Short problem: In the news article about Trump's trade remarks to Justin Trudeau, what trade balance with Canada does the 2018 White House Economic Report of the President give for the U.S.?

Extract to read:
++++++++++++++++++++

Close X
Thursday, January 16, 2025
ADVT 
International

'I Had No Idea': Trump Says He Made Up Facts About Trade In Meeting With Justin Trudeau

Darpan News Desk The Canadian Press, 15 Mar, 2018 01:12 PM
    WASHINGTON — U.S. President Donald Trump boasted in a fundraising speech that he made up details about trade in a meeting with Prime Minister Justin Trudeau, according to a recording of the comments.
     
     
    The leaked recording provided fodder for the American morning talk shows Thursday, animating discussions in the U.S. not only about the substance of the trading relationship but also the style of the president.
     
     
    Trump was overheard telling donors at an event in Missouri the previous night that he insisted to Trudeau that the United States runs a trade deficit with its neighbour to the north — without any idea of whether this is the case.
     
     
    Trump said on the recording that after Trudeau told him the U.S. does not have a trade deficit with Canada, he replied, "Wrong, Justin, you do," then added, "I didn't even know ... I had no idea."
     
     
     
     
    In the recording, first reported by The Washington Post, the president said staffers from each country were sent out to check the prime minister's claim. He said the staffers concluded Trump was correct.
     
     
    Trump said the staffers came back and said: "Well, sir, you're actually right." He said the U.S. has a deficit once you include energy and lumber trade, "and when you do, we lose $17 billion a year. It's incredible."
     
     
     
     
    His own government's statistics tell a different story. The 2018 White House Economic Report of the President says the U.S. ran a trade surplus of $2.6 billion with Canada on a balance-of-payments basis. The U.S. Trade Representative's office says the goods and services trade surplus with Canada was $12.5 billion in 2016.
     
     
    There are different ways to calculate the final number. Canada's own formula sides with Trump, as it excludes the country of origin in a three-party transaction: Say, a Chinese laptop is shipped through Canada, and into the U.S., the Canadian formula counts it as a Canadian export.
     
     
    The last U.S. ambassador to Canada under Barack Obama calls the whole debate foolish.
     
     
    At dispute is an alleged deficit that amounts to less than two per cent of US$630 billion in annual Canada-U.S. trade, and the final result can be made or broken by a small shift in energy prices and currency values.

++++++++++++++++++++

Supplied material:
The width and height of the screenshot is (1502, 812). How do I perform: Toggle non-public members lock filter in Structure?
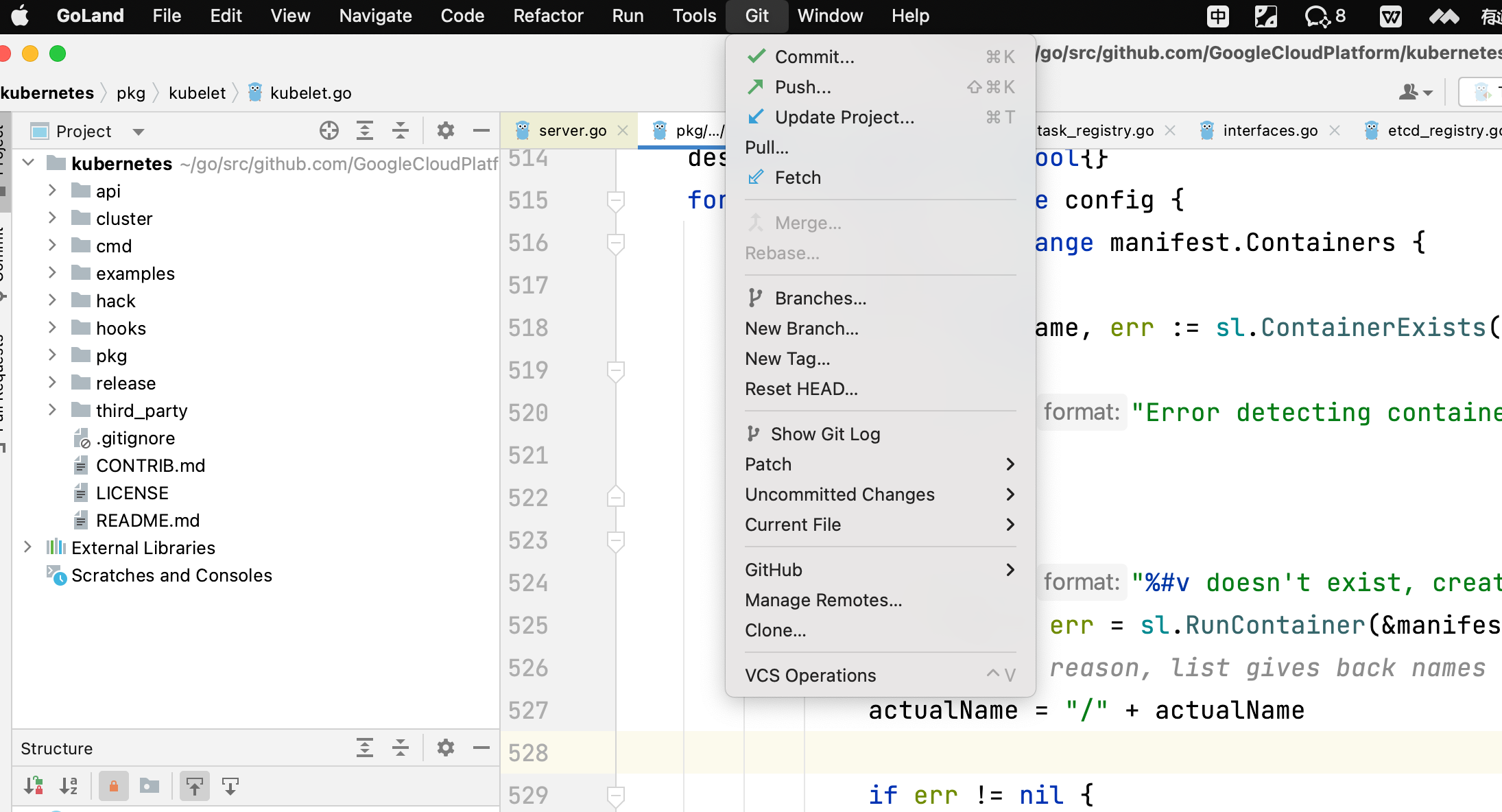click(x=114, y=786)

++++++++++++++++++++

Complete output: A trade surplus of $2.6 billion with Canada, on a balance-of-payments basis.